Am 10. Juni findet der erste Wahlgang der französischen Parlamentswahlen statt, bei denen die Konservativen mit einer satten Mehrheit rechnen können. Françoise Fressoz überlegt, "dass das Parlament weder eine zu knappe noch eine zu große Mehrheit gebrauchen kann. Wenn die Zahl der UMP-Abgeordneten zunimmt, steigt auch die Frustration. Wenn einige Getreue mit Schlüsselposten belohnt werden (Vorsitz der Nationalversammlung, der Partei, in Kommissionen), wieviele Enttäuschte gibt es wohl, die ins Grübeln geraten und konspirieren könnten?... Aber das Schwierigste ist im Fall einer großen Mehrheit [für Sarkozy], seine eigene Truppe ideologisch im Griff zu haben. Je deutlicher ein Lager gewinnt, desto arroganter wird es und desto weniger ist es geneigt zu verstehen, dass ein Präsident der Vertreter aller Franzosen und nicht nur einer Mehrheit ist... Wir raten dem neuen Präsidenten: Die Mehrheit zu haben ist gut, aber bloß keine zu große!"

Les Echos - Frankreich | 10.04.2007

Endspurt im französischen Präsidentschaftswahlkampf

"In ihrem Bemühen, den Wählern zu gefallen, die immer mehr zwischen den Parteien 'zappen', gleichen die Wahlkämpfer inzwischen kopflosen Hühnern: Sie rennen nach links und nach rechts, äußern irgendetwas, schwenken die Fahnen und marschieren dann in eine ganz andere Richtung. Das ist alles nicht sehr überzeugend," schreibt Françoise Fressoz. "In dem offensichtlichen Durcheinander zeigen sich aber auch positive Signale.
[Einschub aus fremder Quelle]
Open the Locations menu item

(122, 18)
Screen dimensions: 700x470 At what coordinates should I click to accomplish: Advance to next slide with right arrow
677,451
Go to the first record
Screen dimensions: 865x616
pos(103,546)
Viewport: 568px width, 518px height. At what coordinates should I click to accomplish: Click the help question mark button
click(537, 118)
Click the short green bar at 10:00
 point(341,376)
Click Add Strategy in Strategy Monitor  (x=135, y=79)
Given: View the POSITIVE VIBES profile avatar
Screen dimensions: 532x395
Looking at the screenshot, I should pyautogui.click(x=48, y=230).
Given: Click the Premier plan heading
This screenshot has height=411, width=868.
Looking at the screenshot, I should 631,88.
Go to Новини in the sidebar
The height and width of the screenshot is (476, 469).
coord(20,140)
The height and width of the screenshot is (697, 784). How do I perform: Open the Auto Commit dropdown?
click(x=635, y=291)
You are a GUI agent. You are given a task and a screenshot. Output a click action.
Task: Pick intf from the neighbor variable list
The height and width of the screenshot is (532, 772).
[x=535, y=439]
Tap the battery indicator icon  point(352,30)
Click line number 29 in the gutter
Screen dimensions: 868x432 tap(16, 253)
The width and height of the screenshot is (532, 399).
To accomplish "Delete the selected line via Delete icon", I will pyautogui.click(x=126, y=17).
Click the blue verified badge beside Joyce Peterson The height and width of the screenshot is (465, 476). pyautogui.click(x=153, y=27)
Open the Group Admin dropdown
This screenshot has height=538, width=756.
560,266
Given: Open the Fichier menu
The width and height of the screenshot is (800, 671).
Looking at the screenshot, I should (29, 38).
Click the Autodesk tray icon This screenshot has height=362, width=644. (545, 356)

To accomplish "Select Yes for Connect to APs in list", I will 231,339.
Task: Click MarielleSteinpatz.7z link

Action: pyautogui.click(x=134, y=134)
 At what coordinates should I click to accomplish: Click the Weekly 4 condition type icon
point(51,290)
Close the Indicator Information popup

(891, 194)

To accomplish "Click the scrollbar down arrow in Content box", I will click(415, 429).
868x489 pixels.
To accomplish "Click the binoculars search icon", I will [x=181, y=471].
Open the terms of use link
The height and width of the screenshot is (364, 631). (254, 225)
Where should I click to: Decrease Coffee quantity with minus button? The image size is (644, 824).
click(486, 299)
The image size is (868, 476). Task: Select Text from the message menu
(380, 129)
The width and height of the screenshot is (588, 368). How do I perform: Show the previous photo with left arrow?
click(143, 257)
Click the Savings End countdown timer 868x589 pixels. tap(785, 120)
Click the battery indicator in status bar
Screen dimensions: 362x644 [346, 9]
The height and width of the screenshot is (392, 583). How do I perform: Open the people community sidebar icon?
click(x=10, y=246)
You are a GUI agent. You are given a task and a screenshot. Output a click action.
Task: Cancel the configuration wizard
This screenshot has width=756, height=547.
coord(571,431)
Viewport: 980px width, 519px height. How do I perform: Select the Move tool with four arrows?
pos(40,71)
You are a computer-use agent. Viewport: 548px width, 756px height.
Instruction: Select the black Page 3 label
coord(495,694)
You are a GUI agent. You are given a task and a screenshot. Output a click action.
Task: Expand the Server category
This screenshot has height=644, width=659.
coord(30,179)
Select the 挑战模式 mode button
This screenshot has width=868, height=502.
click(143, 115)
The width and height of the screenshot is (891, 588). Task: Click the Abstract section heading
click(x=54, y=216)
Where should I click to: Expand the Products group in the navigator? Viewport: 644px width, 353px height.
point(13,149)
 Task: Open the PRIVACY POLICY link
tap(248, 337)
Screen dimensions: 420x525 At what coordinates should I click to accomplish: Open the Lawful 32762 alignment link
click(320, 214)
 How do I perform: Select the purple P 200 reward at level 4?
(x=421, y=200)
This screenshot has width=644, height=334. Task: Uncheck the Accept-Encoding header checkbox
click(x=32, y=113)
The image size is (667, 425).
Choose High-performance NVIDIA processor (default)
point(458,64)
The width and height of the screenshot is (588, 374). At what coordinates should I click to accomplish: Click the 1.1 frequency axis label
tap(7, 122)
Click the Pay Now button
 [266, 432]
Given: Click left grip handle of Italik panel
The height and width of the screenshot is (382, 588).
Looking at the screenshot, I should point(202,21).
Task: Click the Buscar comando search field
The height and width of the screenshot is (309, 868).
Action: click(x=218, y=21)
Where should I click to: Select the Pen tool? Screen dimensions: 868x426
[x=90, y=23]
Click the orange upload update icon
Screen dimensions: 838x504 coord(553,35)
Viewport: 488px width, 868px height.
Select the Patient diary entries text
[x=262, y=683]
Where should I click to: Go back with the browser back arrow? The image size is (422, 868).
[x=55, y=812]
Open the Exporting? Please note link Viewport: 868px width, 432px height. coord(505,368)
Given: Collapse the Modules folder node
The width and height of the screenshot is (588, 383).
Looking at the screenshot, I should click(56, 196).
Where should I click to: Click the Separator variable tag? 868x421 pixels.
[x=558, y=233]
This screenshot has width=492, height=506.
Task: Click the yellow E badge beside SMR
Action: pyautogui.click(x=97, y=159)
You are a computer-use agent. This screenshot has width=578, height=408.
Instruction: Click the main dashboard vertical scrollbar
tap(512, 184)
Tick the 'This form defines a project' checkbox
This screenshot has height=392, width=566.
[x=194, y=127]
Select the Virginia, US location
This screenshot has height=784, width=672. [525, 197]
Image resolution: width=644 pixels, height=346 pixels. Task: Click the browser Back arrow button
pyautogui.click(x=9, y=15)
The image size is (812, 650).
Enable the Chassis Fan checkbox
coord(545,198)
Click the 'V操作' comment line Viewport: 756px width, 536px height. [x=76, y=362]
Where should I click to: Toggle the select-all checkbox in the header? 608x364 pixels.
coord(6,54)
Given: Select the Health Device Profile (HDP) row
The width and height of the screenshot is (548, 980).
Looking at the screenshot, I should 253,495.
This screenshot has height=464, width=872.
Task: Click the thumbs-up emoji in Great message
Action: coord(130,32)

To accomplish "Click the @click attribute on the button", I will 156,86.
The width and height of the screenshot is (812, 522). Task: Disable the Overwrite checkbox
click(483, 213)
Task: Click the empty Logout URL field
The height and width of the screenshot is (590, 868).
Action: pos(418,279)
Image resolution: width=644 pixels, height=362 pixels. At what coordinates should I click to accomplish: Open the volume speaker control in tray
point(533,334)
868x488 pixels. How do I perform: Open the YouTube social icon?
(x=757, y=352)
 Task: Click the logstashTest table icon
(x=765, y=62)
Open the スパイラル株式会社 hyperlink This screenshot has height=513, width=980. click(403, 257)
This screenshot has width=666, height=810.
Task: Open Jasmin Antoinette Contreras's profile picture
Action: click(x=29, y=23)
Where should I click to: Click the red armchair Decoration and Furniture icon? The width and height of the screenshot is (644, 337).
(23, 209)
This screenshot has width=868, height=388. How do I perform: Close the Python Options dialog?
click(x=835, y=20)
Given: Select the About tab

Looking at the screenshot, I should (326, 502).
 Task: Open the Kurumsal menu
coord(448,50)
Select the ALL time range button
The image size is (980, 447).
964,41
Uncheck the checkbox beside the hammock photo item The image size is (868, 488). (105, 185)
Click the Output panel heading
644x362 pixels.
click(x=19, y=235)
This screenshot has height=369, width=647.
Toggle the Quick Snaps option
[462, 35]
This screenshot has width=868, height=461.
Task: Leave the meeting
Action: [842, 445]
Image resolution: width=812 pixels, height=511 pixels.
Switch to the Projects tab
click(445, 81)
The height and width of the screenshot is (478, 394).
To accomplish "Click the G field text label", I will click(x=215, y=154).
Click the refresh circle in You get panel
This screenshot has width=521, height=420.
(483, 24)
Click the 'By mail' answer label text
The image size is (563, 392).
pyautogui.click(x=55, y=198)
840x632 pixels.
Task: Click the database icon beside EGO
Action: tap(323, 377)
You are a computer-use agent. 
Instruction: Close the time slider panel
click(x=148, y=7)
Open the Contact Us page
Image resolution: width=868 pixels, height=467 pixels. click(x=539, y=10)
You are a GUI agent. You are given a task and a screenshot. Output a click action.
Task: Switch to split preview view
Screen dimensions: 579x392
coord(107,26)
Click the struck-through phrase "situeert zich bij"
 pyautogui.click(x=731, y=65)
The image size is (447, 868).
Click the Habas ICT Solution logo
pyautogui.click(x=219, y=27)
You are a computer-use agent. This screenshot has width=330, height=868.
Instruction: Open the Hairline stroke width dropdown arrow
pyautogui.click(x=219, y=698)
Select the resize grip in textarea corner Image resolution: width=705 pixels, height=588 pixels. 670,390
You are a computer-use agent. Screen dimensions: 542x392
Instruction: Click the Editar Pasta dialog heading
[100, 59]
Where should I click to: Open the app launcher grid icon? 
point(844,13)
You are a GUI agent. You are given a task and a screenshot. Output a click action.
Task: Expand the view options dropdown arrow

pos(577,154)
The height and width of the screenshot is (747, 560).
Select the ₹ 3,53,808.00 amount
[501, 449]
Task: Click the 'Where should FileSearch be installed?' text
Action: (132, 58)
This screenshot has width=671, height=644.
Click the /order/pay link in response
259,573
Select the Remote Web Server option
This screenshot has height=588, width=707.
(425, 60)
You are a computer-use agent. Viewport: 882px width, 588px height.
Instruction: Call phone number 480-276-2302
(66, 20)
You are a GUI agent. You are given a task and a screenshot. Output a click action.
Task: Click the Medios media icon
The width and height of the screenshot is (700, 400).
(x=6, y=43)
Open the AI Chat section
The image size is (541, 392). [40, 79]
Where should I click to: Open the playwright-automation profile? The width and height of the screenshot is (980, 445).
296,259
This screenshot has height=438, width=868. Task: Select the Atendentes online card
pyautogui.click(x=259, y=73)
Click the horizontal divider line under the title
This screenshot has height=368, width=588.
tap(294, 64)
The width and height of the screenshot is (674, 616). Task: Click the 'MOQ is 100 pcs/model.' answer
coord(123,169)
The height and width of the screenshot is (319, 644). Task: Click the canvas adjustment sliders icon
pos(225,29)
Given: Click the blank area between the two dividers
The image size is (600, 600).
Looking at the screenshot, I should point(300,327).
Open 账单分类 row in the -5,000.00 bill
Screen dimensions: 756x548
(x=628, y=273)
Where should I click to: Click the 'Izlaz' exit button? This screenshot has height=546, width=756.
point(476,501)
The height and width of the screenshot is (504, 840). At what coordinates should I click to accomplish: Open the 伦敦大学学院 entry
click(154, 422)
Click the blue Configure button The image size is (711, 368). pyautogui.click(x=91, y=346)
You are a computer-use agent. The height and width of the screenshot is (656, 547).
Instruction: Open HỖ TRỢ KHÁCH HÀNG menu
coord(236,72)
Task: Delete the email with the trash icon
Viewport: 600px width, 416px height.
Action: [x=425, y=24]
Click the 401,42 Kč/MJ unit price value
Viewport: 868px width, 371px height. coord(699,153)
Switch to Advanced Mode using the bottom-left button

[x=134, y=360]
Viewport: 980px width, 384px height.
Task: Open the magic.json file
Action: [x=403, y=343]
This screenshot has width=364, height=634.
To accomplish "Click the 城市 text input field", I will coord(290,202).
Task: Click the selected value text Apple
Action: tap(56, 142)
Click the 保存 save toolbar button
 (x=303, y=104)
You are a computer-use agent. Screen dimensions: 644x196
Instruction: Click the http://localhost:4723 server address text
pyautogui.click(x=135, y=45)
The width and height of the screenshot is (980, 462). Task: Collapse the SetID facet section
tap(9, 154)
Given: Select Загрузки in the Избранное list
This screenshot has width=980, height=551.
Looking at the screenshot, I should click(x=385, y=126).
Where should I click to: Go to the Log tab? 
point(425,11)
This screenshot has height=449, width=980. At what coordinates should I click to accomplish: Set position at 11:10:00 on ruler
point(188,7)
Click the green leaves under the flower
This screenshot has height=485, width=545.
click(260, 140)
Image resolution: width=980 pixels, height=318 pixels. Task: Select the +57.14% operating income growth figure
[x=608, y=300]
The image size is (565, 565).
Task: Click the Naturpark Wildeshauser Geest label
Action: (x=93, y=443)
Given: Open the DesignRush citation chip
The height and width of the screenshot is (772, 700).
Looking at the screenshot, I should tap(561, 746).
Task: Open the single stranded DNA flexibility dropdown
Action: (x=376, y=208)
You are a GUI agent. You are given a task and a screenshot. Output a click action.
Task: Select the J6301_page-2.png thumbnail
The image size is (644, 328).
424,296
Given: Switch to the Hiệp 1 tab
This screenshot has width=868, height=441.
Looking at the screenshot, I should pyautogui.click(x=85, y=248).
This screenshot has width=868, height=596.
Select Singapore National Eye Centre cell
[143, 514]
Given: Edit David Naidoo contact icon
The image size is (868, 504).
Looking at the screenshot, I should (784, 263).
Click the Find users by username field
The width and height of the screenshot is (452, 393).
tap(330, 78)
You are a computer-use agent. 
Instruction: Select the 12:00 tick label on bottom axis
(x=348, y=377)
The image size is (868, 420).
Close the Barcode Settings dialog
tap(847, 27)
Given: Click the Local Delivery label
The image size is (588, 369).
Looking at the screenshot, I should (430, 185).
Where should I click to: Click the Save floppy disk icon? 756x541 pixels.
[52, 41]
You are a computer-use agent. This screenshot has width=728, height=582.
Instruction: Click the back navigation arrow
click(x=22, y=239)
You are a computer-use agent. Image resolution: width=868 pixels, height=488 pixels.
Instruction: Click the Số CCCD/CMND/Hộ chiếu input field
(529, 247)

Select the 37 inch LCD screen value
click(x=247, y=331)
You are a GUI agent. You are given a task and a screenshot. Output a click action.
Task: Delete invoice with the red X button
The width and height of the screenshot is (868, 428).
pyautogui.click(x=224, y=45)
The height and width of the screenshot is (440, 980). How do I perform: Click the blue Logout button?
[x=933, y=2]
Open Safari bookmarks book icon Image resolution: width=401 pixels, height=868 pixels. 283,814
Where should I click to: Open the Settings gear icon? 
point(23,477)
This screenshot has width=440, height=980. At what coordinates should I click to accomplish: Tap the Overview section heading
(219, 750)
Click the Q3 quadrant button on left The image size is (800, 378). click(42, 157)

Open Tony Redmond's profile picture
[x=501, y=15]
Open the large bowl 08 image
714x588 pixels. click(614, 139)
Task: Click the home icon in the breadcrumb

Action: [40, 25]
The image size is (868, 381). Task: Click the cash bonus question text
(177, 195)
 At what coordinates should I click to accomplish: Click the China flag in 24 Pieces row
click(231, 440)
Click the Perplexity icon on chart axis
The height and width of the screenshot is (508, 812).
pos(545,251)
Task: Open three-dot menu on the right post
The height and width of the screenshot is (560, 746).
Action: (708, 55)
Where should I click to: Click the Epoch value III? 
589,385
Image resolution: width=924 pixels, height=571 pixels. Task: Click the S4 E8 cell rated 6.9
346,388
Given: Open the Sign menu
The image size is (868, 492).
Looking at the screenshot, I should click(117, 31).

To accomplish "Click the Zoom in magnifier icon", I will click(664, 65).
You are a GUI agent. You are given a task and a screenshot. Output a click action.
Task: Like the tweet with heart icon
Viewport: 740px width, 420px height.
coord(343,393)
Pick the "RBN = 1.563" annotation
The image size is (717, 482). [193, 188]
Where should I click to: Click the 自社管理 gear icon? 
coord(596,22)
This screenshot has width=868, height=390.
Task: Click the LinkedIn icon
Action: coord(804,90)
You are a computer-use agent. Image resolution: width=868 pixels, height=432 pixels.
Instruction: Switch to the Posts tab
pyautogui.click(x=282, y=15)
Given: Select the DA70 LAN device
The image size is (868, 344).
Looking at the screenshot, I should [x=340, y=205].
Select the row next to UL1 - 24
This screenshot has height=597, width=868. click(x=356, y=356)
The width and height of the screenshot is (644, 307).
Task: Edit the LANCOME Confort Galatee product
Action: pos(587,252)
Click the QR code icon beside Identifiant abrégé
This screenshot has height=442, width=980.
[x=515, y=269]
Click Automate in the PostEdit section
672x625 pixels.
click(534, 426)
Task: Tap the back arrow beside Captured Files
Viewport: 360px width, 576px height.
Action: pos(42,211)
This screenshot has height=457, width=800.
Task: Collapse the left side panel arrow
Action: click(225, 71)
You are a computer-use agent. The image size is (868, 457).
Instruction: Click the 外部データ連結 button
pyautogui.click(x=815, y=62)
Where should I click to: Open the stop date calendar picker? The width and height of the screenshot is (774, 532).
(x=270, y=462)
Vor allem werden die Probleme benannt, die der französische Gesellschaft zu schaffen machen: die Krise der nationalen Identität, die Probleme in den Vorstädten, die Unmöglichkeit des gesellschaftlichen Aufstiegs. Man kann diese allgemeine Katharsis ironisch sehen, aber es ist besser, wenn sie im Wahlkampf stattfindet als an den Urnen. Ist die Diagnose erst einmal gestellt, ist es immer einfacher, ein Heilmittel zu finden."

Les Echos - Frankreich | 30.03.2007

Nationale Identität als Wahlkampfthema in Frankreich

Françoise Fressoz ist der Ansicht, dass die französische Debatte über nationale Identität "geradezu zwingend ist in einem Moment, in dem sich die Krise nicht nur auf eine, sondern zwei Identitäten erstreckt: die französische und die europäische. Frankreich scheint in der allgemeinen Weltunordnung nur eine ganz kleine Rolle zuzukommen. Die französischen Präsidentschaftskandidaten versuchen der französischen Seele zu schmeicheln, indem sie Themen wie Einwanderung ansprechen oder patriotische Lieder anstimmen – beides kommt in den Umfragen eher schlecht an. Sie werden nicht umhin kommen, deutlich zu machen, wohin sie das Land führen wollen. Und das ist ja auch Ziel einer solchen Wahl: über Frankreich zu reden, wie es sich innerhalb Europas und im Bezug zum Rest der Welt positioniert, seine Schwächen zu benennen, seine Vorzüge herauszuarbeiten, seine Verbündeten und seine Feinde zu identifizieren. Ist der Rahmen abgesteckt, wird es viel einfacher sein, mitzureißende Reden zu halten, in denen auch der französische Stolz angemessen gewürdigt wird."

Les Echos - Frankreich | 12.03.2007

Das Ende der Ära Chirac

Françoise Fressoz ist der Meinung, dass die Präsidentschaft Chiracs von "zwei politischen Katastrophen gekennzeichnet war: der glücklosen Auflösung der Nationalversammlung im Jahr 1997 und dem 'Nein' des Referendums zur EU-Verfassung, die beide das gleiche Problem ans Licht brachten. Jacques Chirac hat das europäische Abenteuer nicht vermitteln können. Am Sonntag hat er versucht, den Fehler wieder wettzumachen, als er feierlich erklärte: 'Es ist lebenswichtig, dass Europa gemeinsam handelt. Unsere Zukunft steht auf dem Spiel.' Warum hat er das nicht früher gesagt? Das Paradoxe ist, dass es in der Geschichte unserer Republik kaum einen weltoffeneren Präsidenten gab. Sein hartnäckiger Widerstand gegen den Irakkrieg, der ihm heute mehr Bewunderung als Kritik einträgt, zeugt von seinem Willen, um jeden Preis einen Zusammenstoß der Kulturen zu vermeiden."